The Crum & Forster Building is a 1928 three-story building with a Renaissance façade with columns and arches located at 771 Spring Street at Tech Square in Midtown Atlanta.

==History==
The building was designed in 1926 by a team of New York and Atlanta architects, Ed Ivey and Lewis Crook, who were both Georgia Tech graduates and helped establish the Architecture program at Georgia Tech in 1908, and opened in 1928 as a regional office for a national insurance firm.

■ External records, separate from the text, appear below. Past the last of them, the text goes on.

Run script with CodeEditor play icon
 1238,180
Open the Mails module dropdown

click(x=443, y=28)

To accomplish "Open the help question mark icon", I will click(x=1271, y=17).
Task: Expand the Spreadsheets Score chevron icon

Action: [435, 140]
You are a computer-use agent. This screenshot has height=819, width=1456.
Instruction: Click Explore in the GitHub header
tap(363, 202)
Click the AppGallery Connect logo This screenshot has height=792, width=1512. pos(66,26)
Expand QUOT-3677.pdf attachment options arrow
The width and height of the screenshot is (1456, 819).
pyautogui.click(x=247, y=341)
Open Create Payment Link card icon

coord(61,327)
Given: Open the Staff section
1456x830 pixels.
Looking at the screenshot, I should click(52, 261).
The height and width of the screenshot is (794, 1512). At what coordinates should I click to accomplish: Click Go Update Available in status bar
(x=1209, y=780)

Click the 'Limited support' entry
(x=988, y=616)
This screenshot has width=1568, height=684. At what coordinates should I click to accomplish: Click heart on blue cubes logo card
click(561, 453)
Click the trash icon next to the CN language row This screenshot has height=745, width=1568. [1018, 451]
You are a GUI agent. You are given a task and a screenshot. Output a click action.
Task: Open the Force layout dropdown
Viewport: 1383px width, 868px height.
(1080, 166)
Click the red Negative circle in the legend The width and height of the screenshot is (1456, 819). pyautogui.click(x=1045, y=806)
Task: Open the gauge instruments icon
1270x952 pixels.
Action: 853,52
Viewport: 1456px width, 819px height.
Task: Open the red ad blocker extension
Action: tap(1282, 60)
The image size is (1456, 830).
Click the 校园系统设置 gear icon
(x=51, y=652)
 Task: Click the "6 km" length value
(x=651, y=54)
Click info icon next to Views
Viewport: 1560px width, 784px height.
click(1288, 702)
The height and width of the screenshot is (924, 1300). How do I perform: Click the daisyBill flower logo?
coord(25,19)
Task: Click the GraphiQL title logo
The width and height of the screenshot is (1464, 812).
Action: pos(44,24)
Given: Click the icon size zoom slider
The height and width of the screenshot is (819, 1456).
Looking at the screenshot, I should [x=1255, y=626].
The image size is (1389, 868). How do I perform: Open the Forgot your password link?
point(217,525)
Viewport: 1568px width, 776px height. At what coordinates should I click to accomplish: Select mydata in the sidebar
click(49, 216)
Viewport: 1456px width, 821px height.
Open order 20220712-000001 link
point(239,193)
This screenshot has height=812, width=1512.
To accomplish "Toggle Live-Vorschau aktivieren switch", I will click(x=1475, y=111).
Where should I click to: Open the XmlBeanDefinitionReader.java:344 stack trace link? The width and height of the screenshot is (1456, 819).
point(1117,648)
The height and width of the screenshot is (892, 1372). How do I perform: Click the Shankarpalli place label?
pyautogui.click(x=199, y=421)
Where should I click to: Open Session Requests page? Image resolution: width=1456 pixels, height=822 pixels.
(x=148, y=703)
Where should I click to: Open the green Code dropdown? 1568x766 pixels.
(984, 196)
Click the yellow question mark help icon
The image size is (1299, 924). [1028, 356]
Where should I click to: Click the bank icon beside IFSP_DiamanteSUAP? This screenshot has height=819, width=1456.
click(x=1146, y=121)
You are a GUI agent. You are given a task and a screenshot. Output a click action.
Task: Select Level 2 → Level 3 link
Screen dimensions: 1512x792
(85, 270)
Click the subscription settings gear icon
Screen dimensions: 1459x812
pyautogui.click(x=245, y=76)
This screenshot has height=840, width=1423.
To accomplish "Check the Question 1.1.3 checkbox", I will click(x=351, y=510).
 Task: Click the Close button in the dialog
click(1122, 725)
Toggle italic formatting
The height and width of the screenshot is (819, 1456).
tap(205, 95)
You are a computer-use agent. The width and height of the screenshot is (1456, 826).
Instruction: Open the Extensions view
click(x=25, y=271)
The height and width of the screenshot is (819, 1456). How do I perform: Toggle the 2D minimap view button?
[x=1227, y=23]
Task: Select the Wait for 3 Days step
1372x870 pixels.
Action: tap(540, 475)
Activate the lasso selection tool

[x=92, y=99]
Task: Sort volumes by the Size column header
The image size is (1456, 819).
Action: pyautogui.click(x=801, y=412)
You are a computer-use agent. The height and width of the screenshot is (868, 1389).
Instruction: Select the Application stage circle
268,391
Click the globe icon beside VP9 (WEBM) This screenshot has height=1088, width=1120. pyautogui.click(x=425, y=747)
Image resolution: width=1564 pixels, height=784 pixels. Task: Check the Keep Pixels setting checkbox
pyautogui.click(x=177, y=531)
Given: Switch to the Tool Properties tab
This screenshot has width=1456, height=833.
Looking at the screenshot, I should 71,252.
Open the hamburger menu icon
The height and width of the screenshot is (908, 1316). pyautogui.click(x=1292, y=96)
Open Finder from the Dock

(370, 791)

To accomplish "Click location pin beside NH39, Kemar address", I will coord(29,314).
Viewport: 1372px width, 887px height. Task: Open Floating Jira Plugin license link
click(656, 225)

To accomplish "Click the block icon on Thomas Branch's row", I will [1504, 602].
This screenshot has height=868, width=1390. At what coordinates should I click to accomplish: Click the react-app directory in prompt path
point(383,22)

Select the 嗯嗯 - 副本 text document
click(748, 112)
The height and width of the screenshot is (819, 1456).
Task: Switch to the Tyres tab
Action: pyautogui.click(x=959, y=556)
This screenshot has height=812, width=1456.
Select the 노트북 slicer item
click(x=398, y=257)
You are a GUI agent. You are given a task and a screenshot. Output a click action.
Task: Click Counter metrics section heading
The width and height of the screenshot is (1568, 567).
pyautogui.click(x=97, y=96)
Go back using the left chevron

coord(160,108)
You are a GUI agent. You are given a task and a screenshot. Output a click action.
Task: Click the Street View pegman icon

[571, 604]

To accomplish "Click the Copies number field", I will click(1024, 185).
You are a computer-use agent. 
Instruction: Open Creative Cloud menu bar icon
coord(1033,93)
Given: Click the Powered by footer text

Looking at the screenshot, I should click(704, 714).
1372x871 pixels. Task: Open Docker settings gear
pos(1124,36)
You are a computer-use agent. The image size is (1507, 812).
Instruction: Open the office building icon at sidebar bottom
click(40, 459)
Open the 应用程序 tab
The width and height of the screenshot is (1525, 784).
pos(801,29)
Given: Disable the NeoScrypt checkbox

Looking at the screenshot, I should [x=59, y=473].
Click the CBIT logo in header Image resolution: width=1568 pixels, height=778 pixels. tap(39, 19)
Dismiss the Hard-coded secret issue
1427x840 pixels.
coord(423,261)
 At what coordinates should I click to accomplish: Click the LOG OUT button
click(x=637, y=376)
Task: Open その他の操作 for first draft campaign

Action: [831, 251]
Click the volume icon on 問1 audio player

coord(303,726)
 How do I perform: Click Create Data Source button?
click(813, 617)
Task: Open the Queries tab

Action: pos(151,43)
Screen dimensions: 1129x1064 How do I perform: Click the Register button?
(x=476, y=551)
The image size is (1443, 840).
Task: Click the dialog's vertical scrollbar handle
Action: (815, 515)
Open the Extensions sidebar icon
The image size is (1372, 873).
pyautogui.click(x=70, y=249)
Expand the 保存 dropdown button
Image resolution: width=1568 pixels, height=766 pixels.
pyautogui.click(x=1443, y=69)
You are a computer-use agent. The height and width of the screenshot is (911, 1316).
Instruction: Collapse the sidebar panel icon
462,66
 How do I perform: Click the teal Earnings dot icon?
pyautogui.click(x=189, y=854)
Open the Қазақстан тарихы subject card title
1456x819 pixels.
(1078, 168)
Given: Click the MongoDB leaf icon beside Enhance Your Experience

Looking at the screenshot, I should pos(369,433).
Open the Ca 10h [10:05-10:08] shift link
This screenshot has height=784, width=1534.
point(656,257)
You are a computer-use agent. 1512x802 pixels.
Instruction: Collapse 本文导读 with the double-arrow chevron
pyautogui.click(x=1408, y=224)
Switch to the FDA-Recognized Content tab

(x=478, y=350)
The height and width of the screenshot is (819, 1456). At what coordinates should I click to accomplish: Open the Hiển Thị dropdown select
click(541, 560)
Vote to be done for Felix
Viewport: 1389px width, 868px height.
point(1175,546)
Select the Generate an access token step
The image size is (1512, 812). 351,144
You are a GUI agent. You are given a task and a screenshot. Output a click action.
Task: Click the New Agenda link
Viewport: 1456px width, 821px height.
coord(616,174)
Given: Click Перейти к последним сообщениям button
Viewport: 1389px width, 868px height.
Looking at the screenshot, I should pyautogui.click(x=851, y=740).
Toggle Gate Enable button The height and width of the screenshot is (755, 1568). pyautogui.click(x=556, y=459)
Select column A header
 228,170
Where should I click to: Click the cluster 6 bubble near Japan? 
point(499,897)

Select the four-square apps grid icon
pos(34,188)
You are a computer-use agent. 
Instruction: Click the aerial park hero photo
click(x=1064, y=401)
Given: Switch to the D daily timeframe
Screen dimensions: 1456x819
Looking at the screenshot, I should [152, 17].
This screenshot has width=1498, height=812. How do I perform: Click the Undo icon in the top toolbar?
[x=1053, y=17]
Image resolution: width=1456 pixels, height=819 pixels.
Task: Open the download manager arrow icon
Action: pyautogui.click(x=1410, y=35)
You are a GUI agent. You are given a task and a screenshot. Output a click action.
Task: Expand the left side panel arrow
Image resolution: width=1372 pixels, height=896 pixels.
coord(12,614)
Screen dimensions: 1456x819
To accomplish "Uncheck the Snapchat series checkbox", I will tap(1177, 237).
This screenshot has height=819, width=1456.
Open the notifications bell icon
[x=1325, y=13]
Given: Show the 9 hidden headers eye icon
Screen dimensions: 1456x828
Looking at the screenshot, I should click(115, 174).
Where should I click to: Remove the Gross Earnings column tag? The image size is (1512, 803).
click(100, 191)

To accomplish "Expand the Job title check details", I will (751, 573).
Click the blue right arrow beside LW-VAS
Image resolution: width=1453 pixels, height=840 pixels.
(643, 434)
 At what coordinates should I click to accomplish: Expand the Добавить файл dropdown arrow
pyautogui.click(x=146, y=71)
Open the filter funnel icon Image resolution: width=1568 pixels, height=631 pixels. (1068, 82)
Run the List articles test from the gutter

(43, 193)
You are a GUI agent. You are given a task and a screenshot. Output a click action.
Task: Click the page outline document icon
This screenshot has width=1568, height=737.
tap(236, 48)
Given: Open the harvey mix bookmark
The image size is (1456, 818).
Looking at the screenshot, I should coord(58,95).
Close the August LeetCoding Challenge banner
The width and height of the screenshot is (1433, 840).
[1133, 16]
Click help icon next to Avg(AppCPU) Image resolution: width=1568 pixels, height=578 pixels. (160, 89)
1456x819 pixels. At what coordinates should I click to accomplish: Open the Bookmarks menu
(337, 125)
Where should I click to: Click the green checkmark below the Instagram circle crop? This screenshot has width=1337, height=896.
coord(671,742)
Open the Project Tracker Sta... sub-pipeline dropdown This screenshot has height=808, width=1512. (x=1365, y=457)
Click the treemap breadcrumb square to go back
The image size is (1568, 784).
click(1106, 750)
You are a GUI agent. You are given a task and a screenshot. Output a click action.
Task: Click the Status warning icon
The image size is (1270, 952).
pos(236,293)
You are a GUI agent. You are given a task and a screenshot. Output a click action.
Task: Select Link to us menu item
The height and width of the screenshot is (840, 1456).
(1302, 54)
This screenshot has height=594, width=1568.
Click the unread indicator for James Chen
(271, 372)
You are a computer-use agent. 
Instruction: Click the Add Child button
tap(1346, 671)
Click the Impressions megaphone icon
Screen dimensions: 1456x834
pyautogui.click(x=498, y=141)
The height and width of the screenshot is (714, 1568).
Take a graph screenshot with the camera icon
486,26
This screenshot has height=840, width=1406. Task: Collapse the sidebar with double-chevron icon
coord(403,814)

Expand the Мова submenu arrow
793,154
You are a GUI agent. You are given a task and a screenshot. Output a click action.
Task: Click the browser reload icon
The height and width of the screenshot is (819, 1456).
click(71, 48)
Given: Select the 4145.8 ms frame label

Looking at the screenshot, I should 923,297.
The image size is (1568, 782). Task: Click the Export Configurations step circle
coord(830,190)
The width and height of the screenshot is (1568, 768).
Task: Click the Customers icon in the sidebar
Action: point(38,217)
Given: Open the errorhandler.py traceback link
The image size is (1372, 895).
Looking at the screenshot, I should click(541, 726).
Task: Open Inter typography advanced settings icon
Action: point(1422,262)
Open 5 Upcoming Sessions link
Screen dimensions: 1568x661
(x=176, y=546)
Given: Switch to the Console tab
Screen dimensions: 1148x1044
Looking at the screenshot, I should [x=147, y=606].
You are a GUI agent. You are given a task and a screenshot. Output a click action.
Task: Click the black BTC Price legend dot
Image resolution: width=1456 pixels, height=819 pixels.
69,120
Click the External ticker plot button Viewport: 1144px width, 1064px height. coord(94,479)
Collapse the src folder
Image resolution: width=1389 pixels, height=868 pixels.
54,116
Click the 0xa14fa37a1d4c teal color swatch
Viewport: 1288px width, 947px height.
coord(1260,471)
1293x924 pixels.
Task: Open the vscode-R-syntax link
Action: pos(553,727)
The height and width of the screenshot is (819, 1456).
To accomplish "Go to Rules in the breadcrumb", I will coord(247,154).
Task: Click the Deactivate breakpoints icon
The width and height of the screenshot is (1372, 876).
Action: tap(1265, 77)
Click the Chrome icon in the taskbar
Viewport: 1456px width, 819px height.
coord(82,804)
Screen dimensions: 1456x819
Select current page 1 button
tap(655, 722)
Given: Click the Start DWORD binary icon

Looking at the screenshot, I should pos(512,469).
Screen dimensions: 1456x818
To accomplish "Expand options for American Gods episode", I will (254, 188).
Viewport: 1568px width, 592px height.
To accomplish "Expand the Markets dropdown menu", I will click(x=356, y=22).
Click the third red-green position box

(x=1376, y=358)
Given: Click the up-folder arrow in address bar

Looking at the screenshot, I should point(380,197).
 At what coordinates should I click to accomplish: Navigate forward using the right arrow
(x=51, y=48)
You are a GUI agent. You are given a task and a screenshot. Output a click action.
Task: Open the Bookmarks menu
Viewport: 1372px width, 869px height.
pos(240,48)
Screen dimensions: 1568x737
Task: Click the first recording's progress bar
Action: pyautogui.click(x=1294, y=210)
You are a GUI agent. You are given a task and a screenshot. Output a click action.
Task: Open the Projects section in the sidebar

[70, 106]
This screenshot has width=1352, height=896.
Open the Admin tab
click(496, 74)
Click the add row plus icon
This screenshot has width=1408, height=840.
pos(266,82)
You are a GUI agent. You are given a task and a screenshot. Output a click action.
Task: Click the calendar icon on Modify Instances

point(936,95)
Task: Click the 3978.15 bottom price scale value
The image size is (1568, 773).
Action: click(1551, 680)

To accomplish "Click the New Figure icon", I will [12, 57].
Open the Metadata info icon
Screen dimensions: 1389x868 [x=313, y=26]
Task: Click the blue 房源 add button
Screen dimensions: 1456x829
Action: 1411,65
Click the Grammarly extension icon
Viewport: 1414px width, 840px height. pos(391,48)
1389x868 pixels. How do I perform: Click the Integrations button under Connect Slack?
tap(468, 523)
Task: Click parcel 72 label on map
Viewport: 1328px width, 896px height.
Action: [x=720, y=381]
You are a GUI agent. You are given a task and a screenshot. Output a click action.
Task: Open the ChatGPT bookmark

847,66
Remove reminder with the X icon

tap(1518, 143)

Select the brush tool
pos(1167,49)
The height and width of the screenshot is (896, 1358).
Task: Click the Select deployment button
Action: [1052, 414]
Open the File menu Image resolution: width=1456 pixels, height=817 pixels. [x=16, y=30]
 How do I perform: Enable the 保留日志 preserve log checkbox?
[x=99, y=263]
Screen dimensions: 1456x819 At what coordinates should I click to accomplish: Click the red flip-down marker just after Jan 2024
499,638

In 2007, the Georgia Tech Foundation purchased the building, and sought permits to demolish the building as part of a plan to expand Technology Square. Preservationists fought the demolition and in August 2009, the Atlanta City Council and Mayor Shirley Franklin granted the building protective status as a historic landmark. The Georgia Tech Foundation appealed this decision. They instead purchased an adjoining property where a SunTrust Banks branch was previously located. In September 2013, the Georgia Tech Foundation demolished two-thirds of the Crum & Forster Building, leaving only part of its facade, to clear space for a High Performance Computing Center mid-rise.

As of late 2017, there are plans to build an 8000 sqft restaurant in the remaining portion of the building, adjacent to a new 20000 sqft food hall at the adjacent new CODA mixed-use development.